*Your goal*:
Excluding pictures, retype the line with "This screenshot has height=600, width=600." and each line that follows it to the end of the data below, word for word.

*Data supplied*:
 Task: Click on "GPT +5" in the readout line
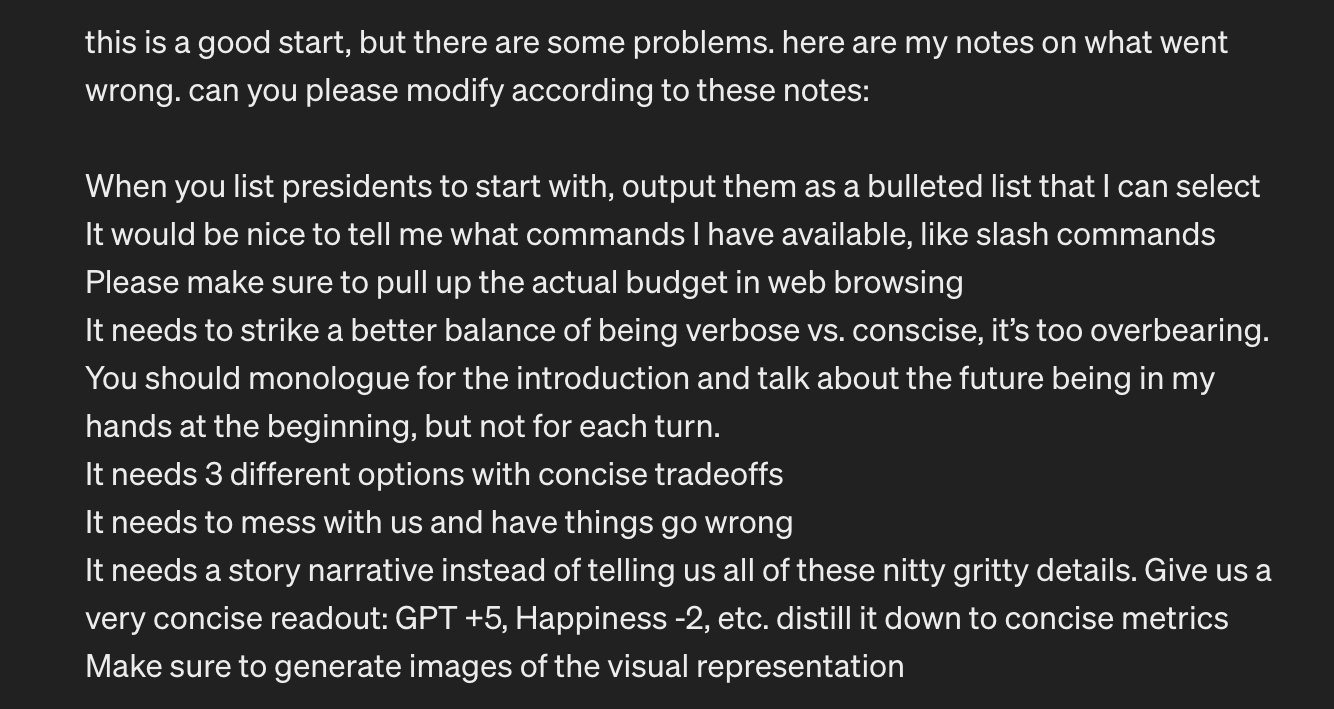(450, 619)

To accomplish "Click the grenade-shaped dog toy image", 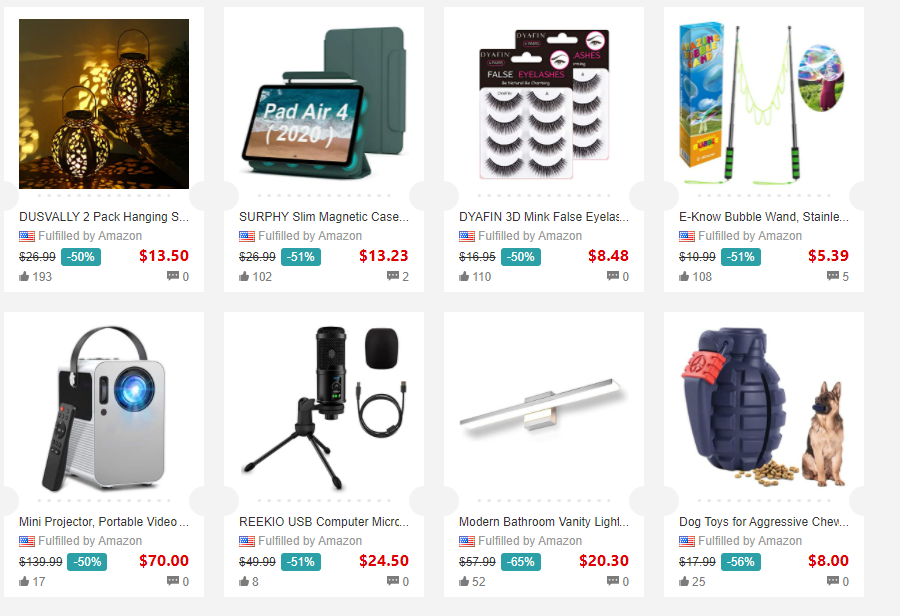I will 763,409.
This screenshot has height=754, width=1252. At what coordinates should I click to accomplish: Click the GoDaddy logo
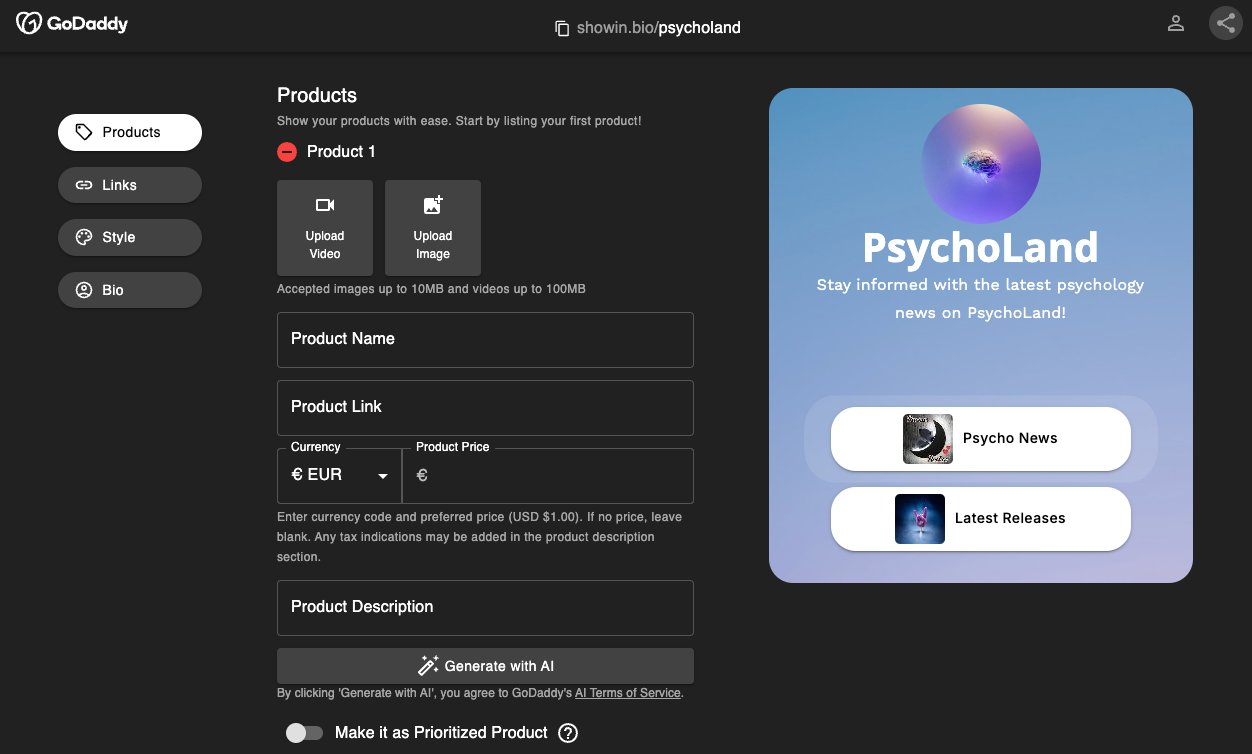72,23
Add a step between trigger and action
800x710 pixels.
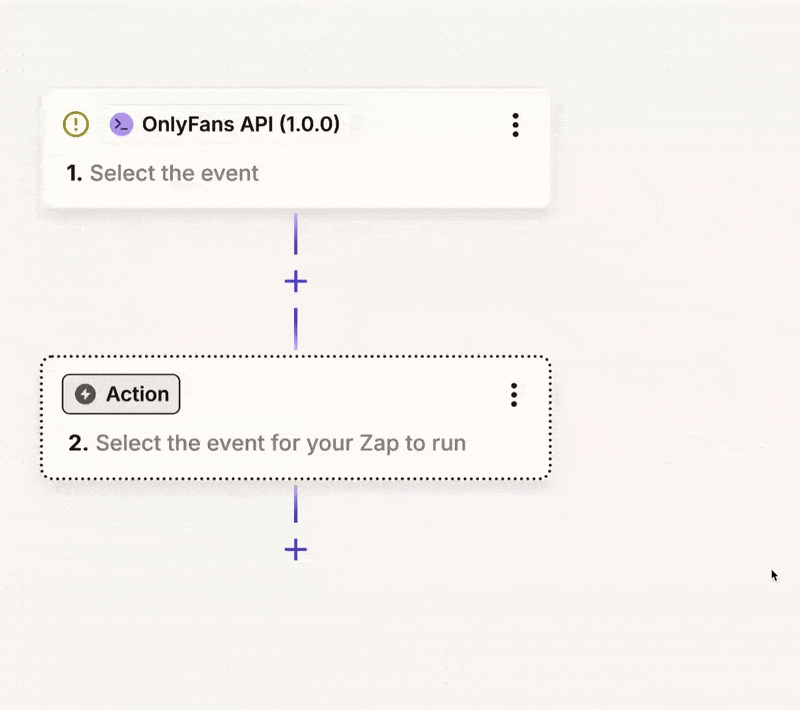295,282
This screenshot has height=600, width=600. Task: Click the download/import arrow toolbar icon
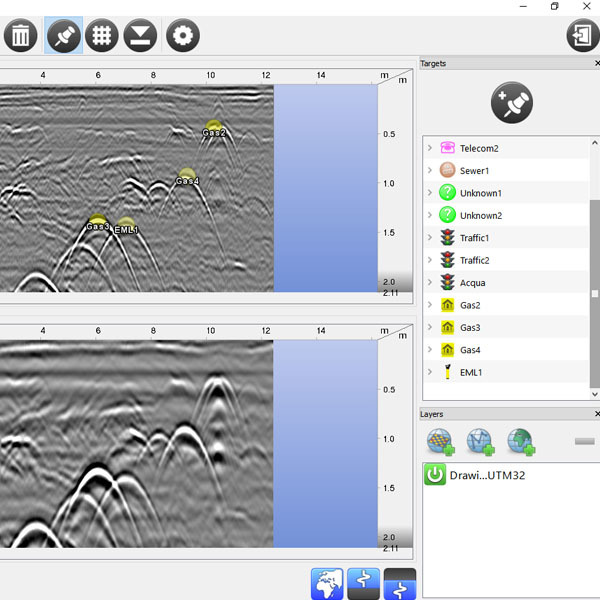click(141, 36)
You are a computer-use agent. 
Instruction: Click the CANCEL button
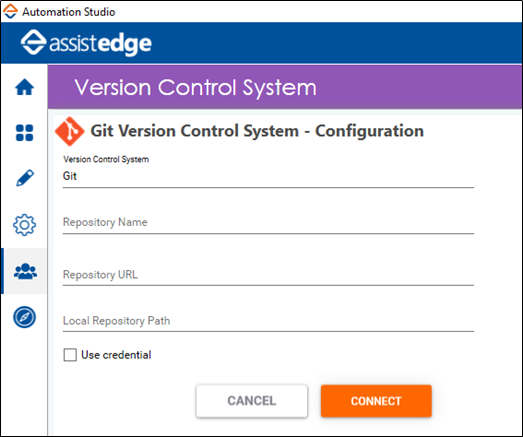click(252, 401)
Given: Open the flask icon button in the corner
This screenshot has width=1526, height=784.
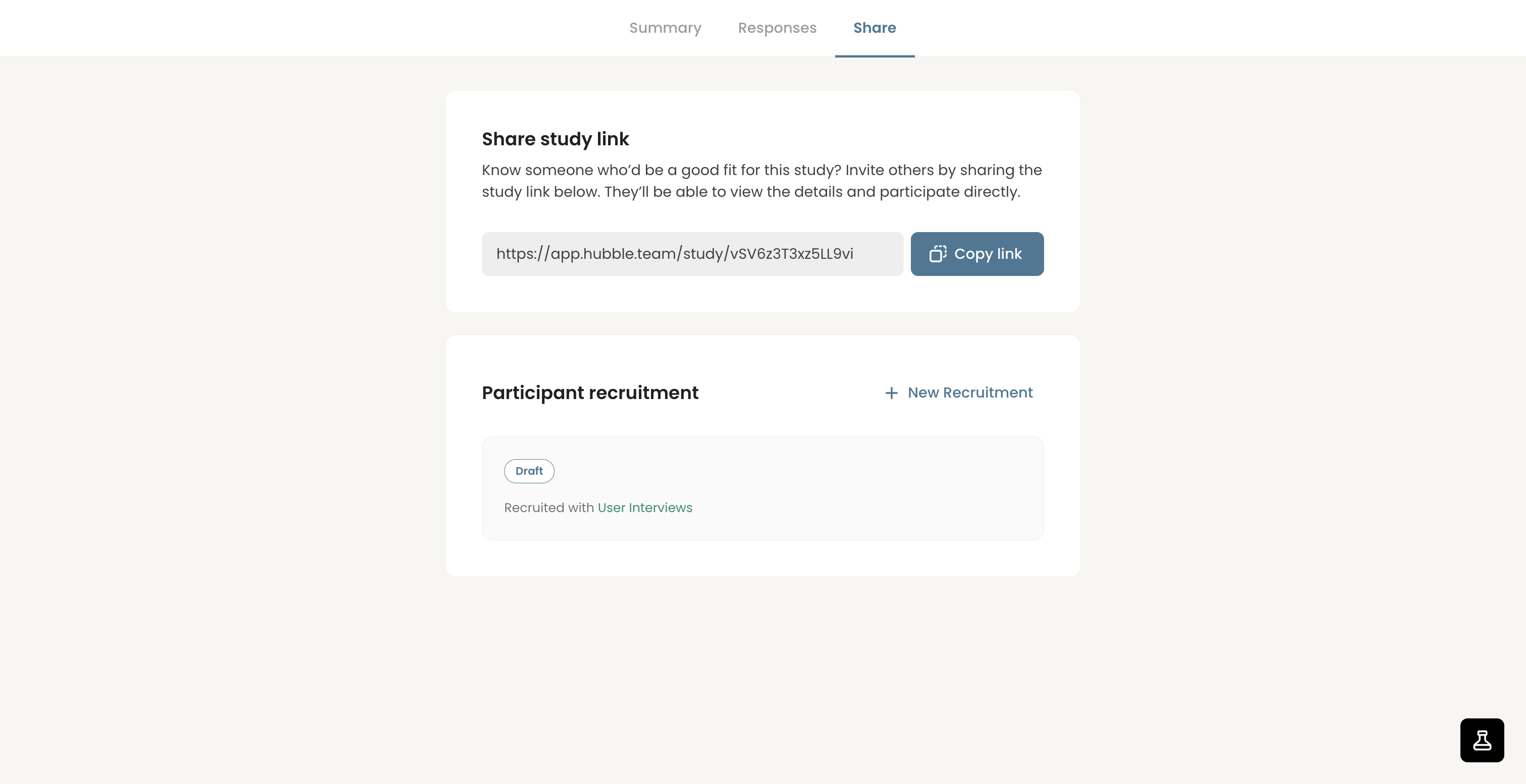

*Worked solution*:
This screenshot has height=600, width=600. Task: Click the download/import arrow toolbar icon
click(141, 36)
You are a computer-use agent. 
Instruction: Click the CANCEL button
click(252, 401)
Given: Open the flask icon button in the corner
This screenshot has width=1526, height=784.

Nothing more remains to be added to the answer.